Android Read Data Into Memory


I'm attempting to read some tabular data into memory for use throughout the running of my application, but instantiating the values repeatedly triggers garbage collection and causes the data to take a long time to load. I've read that this will happen when instantiating large numbers of objects, but I'm having trouble coming up with a way to store the data instead.
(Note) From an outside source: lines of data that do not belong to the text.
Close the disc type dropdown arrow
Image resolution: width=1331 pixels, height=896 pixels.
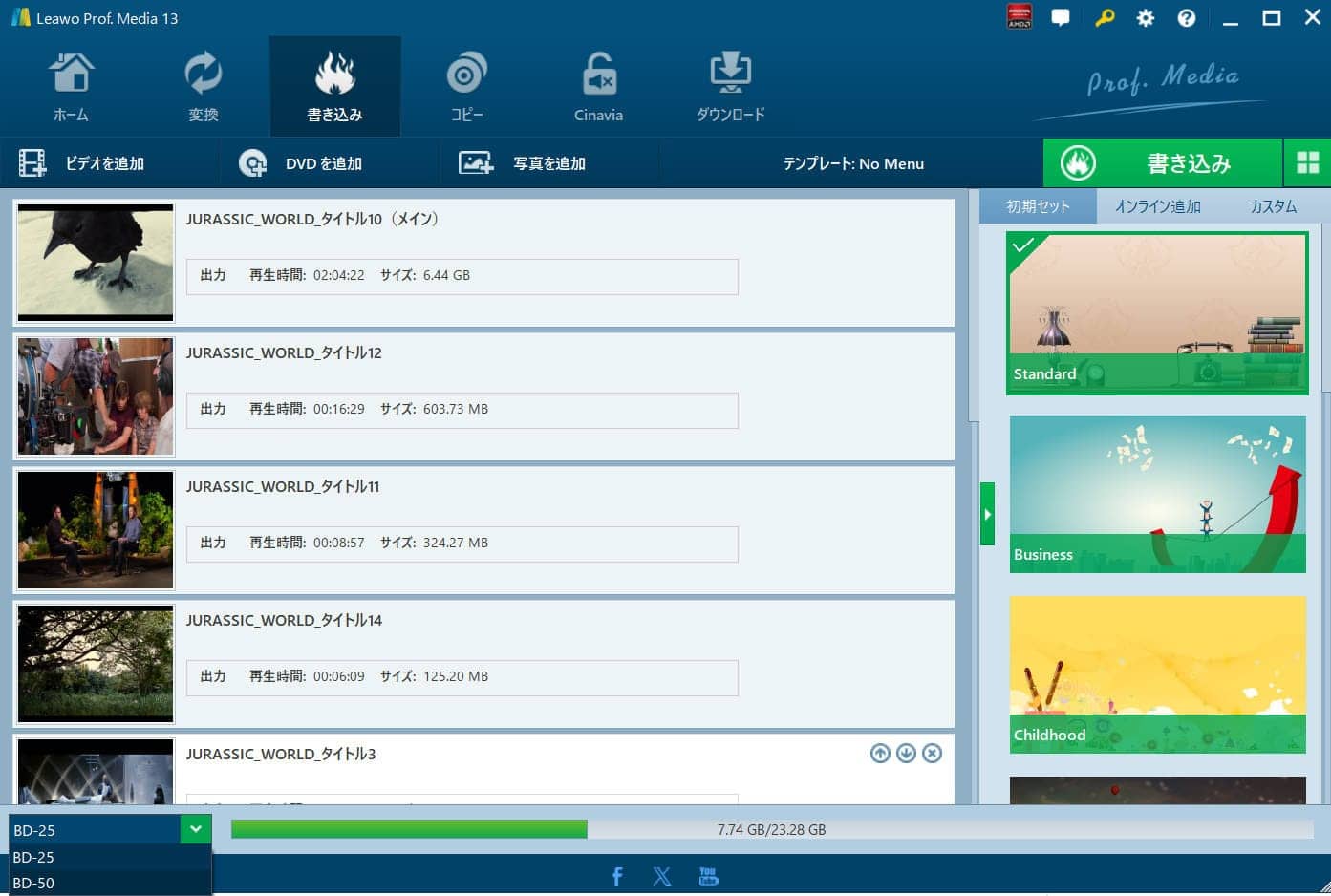pos(195,829)
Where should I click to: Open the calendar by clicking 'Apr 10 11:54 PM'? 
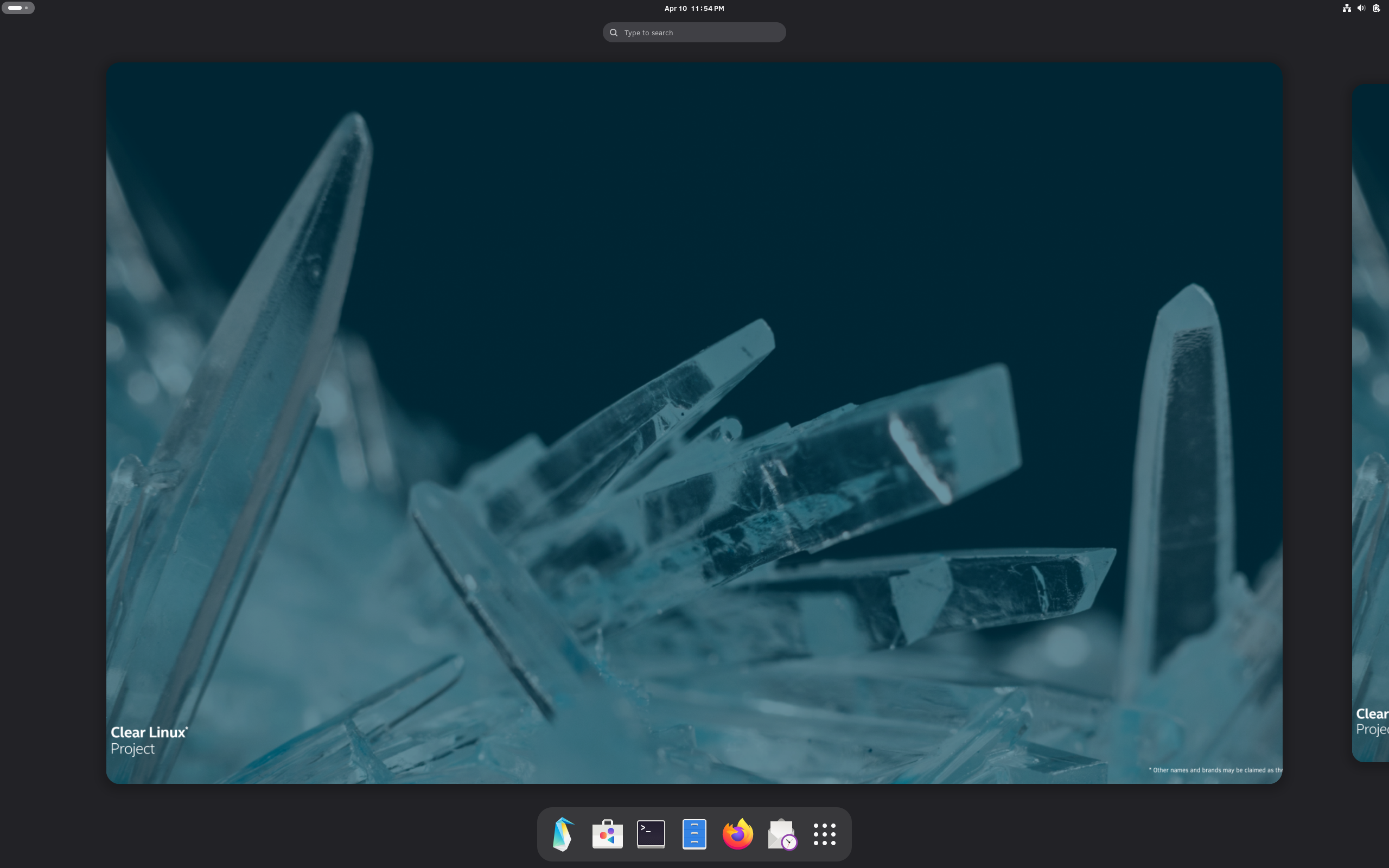point(693,8)
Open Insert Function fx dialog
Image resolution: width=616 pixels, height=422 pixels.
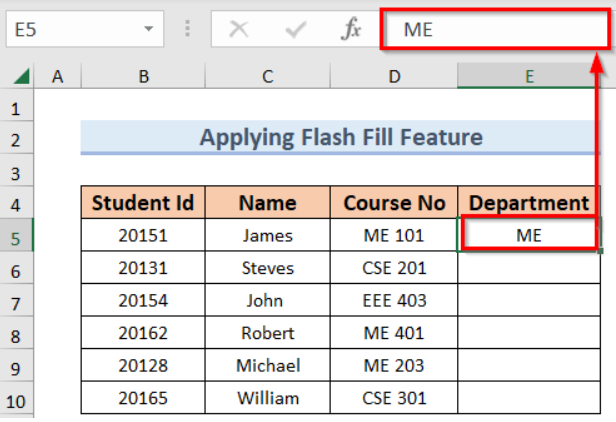(x=351, y=30)
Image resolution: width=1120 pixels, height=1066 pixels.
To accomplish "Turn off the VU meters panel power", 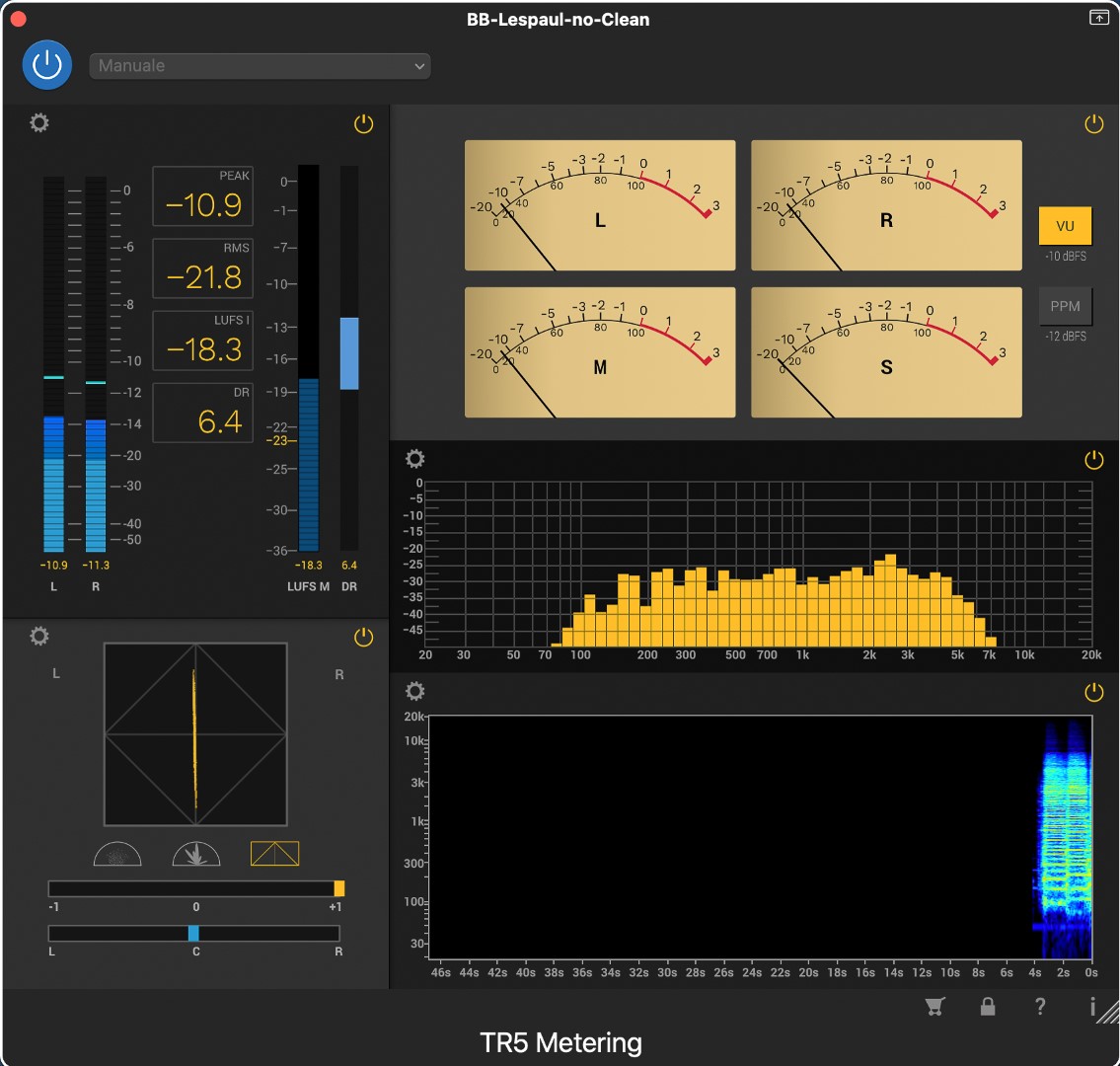I will tap(1093, 123).

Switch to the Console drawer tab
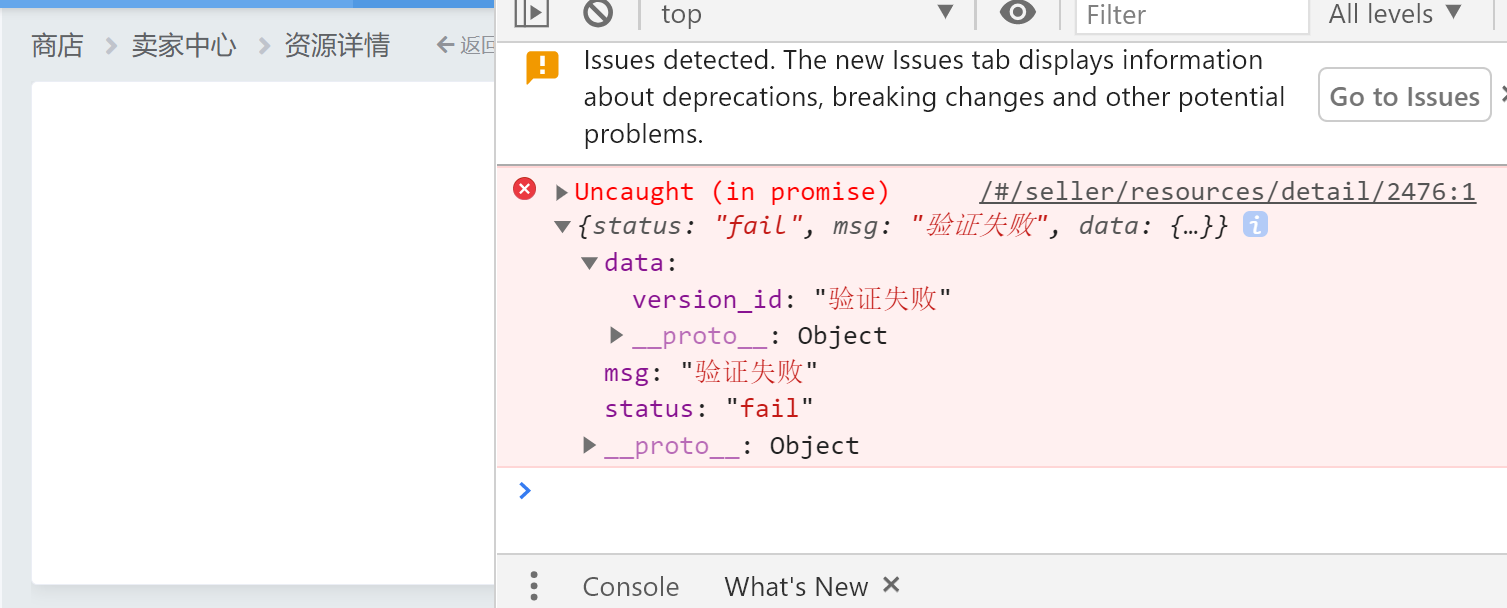(630, 586)

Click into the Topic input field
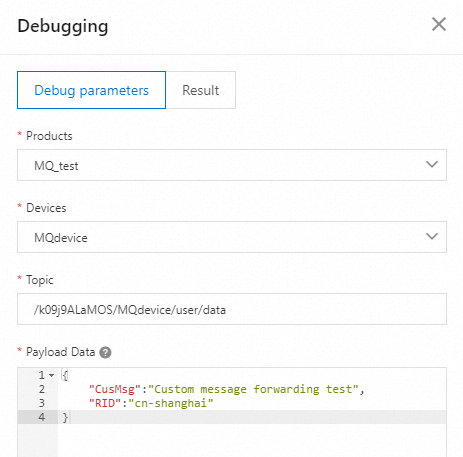point(232,309)
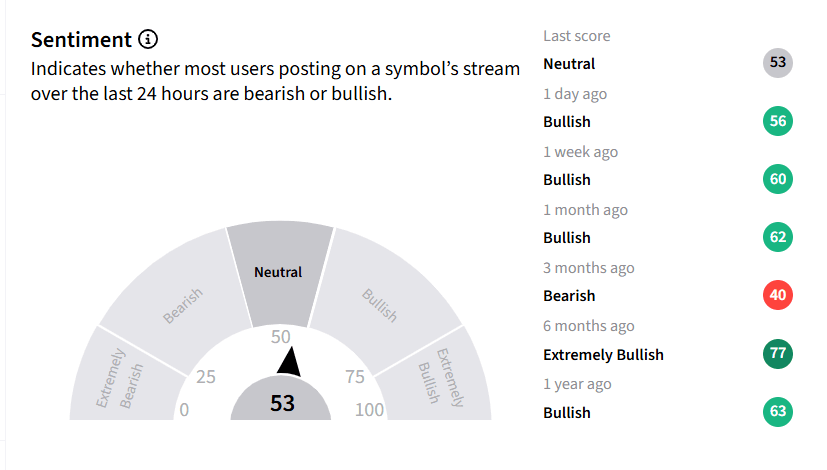The image size is (827, 470).
Task: Click the 53 value in gauge center
Action: pos(282,404)
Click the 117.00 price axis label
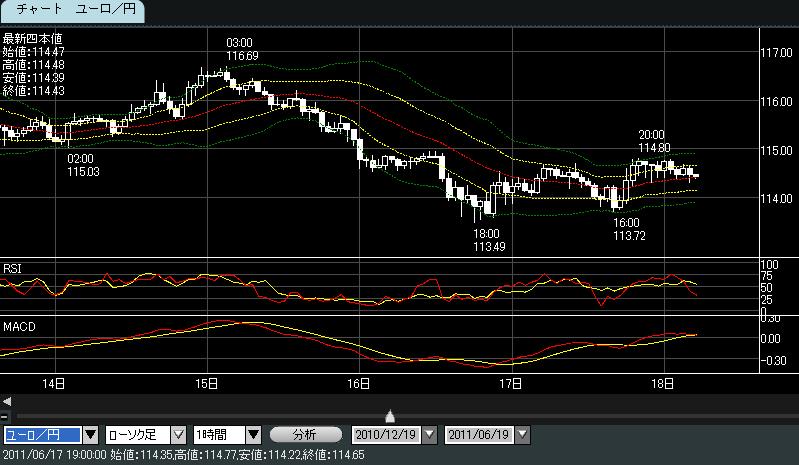Screen dimensions: 799x465 point(775,53)
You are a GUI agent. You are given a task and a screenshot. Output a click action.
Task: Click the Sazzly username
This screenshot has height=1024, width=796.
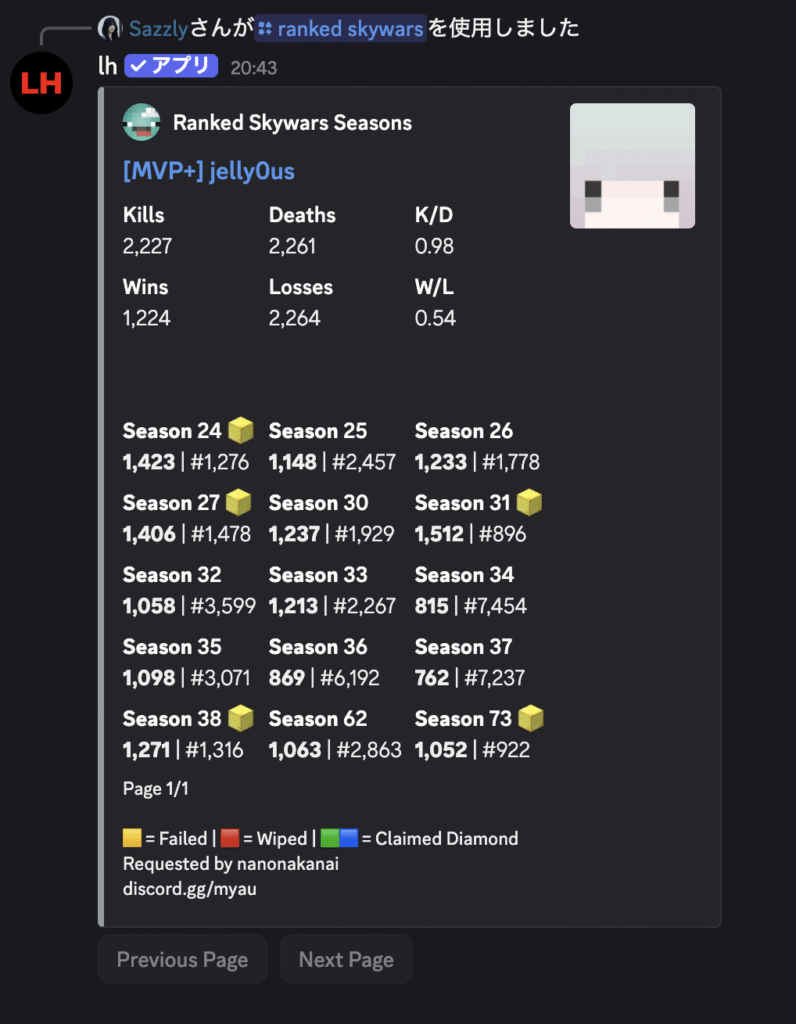(158, 29)
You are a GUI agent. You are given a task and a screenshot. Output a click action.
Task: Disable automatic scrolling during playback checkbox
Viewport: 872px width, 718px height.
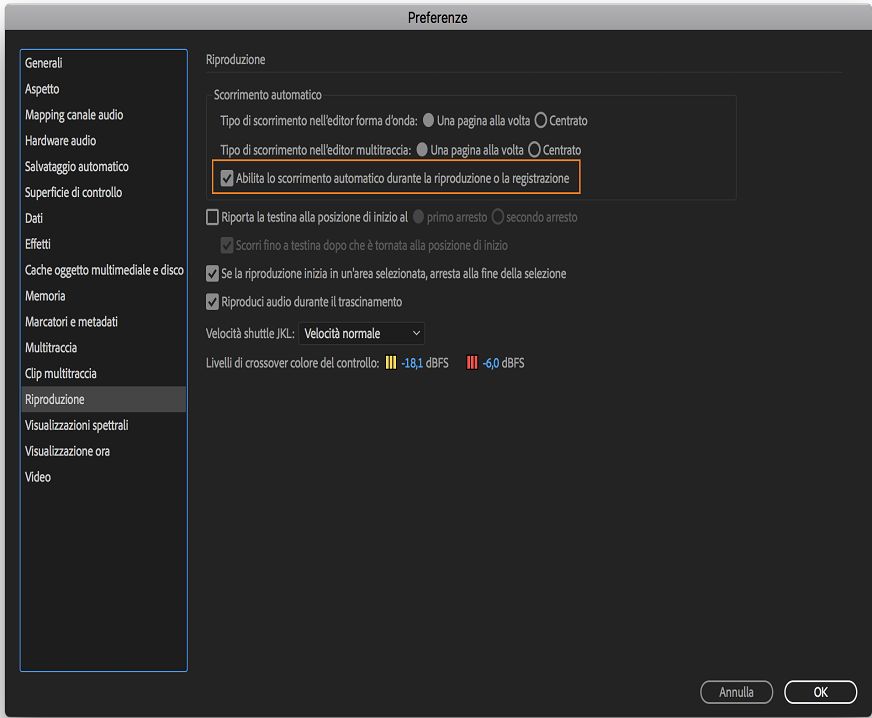point(228,179)
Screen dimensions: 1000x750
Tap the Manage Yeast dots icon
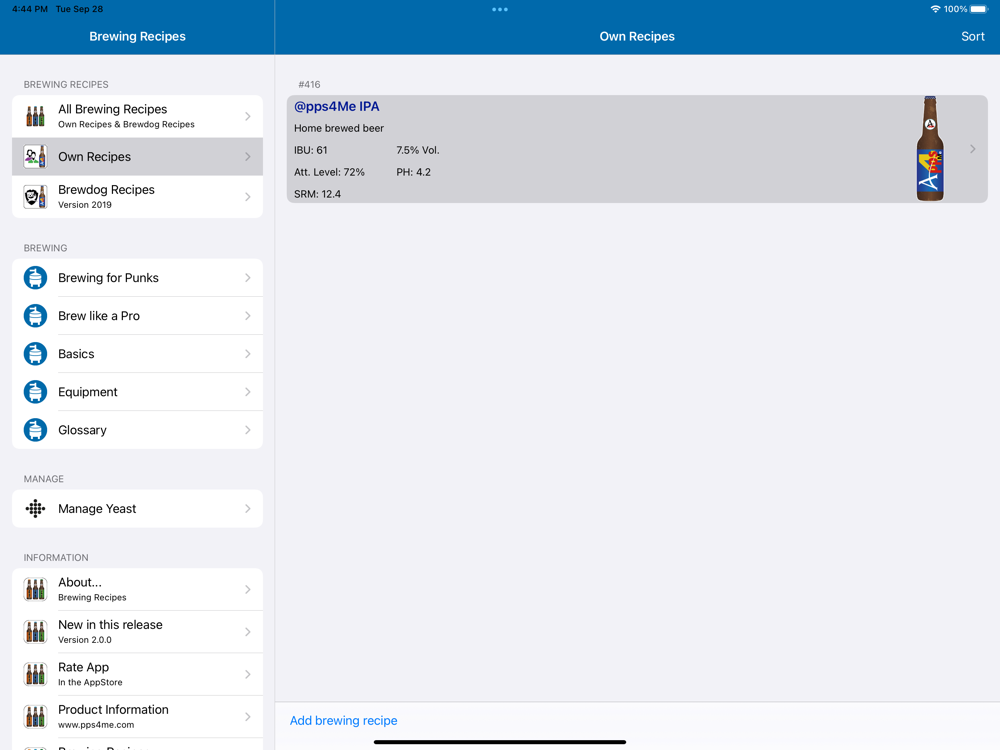[x=35, y=509]
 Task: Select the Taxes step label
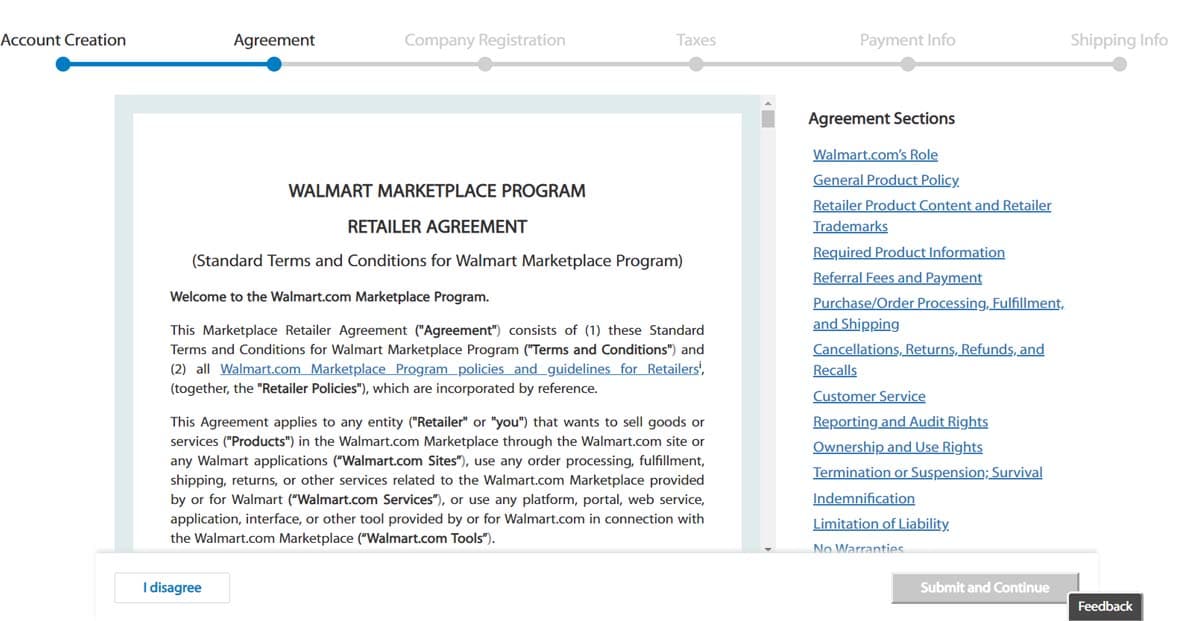tap(695, 40)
The data looks like this, with 12,500 rows and 101 columns:

+-------+-------------+-------------+-----+---------------+
| id    | parameter 1 | parameter 2 | ... | parameter 100 |
+-------+-------------+-------------+-----+---------------+
| 1     | 237.1238220 | 483.2398201 | ... | 403.302910100 |
| 2     | (Float Val) | (Float Val) | ... |  (Float Val)  |
.
.
.
| 12500 | (Float Val) | (Float Val) | ... |  (Float Val)  |
+-------+-------------+-------------+-----+---------------+

Currently, I'm using a BufferedReader to read the data line by line. This doesn't take much time. Then, I split each line on commas using a single character delimiter (",") and store the String[] in an object.

Previously, I was attempting to map the String[] into a Float[], but that took far longer. Using the Android Studio memory profiler, I am able to see that the split is causing the instantiation of a large number of Strings, and that is what is causing the GC events.

I've thought about storing the data in SQLite or Firebase, or setting up a quick server to handle the large data, but all of that seems excessive for pulling 8 MB of data into memory.

Although pulling some data into memory seems like it would be a pretty common task, I'm having trouble finding many other people with the same problem. Am I completely off base with how I'm going about this? Is there some other way to pull this data into memory that I just haven't found?

Any help would be appreciated. Thanks!


Solution

  • 12.500 rows x 101 columns = 1.262.500 strings. That should explain it all. You are creating over 1 million object strings. In terms of memory besides the string value, you must consider that each value will be held as a String object, and pushing to memory over 1 million objects will of course have a large impact. For your scenario, the way to go is an SQLite database. Contrary to what you think it isn't too much. Setting up an SQLite database is simple and very effective for such an amount of data.